Hypoxia-induced increases in hypoxic tolerance augmented by beta-hydroxybutyrate in mice.

A standard murine model was used to determine whether acute pretreatment exposures to hypoxia could alter ultimate hypoxic survival time. Adult male albino mice (Mus musculus) weighing 25-30 g were subjected to three pretreatment hypoxic exposures (4.5% O2, balance N2) of increasing duration (90, 120, and 150 seconds) with 300 seconds of normoxia between each pretreatment exposure and before testing of hypoxic survival time. Acute pretreatment exposures to hypoxia significantly increased mean +/- SEM hypoxic survival time from 108 +/- 4 to 403 +/- 42 seconds. Mean +/- SEM blood glucose concentrations increased significantly from 201 +/- 19 to 397 +/- 10 mg/dl immediately after hypoxic pretreatment. A significant increase in mean +/- SEM blood ketone concentrations, from 0.15 +/- 0.01 to 0.40 +/- 0.08 mM, was detected in the blood 1,800 seconds but not 300 seconds after hypoxic pretreatment. However, pretreatment with exogenous glucose or ketones alone, to mimic the blood levels seen after hypoxic pretreatment, failed to increase hypoxic survival time. In contrast, mice pretreated with hypoxic exposures plus the exogenous substrate beta-hydroxybutyrate had an increased mean +/- SEM hypoxic survival time of 749 +/- 48 seconds and a decreased body temperature.
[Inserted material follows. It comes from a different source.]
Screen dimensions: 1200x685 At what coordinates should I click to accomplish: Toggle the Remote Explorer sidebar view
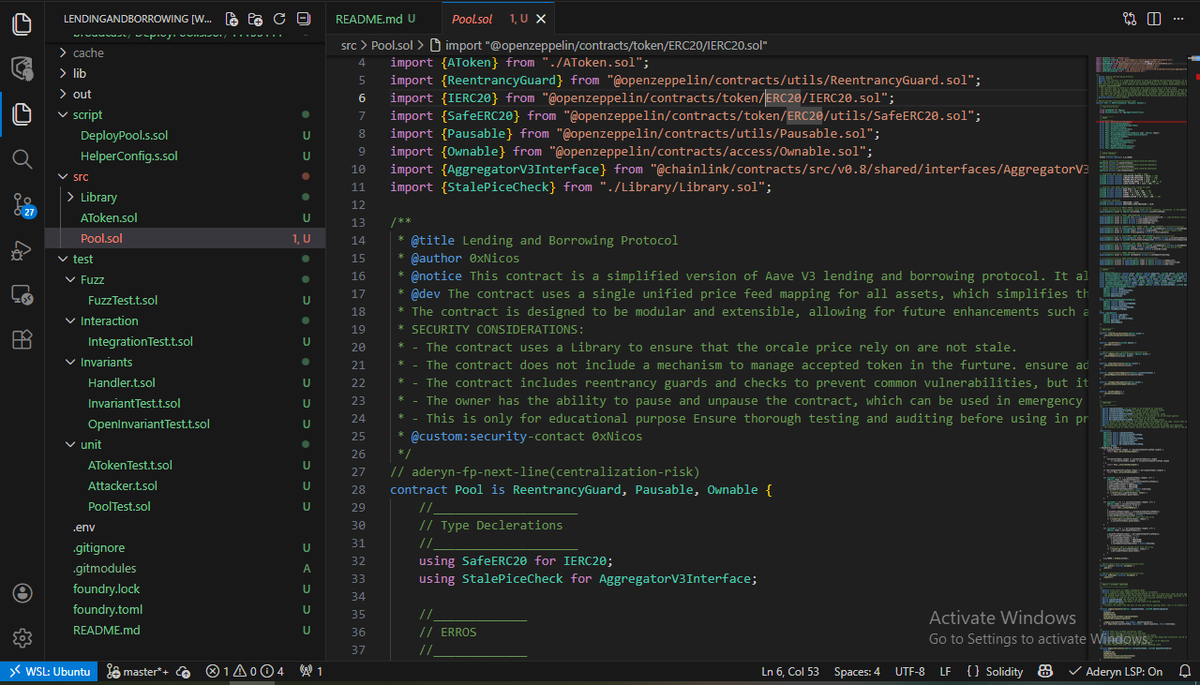(x=22, y=295)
Stepwise Cox regression analyses with body temperature as a fixed covariate suggest that this decrease in body temperature has a partial role in, but can not fully account for, the increased hypoxic survival time. These data suggest that sequential exposures to hypoxia induce metabolic changes that protect against the lethal effects of hypoxia, perhaps by altering substrate mobilization and utilization and/or by inducing a hypometabolic hypothermia.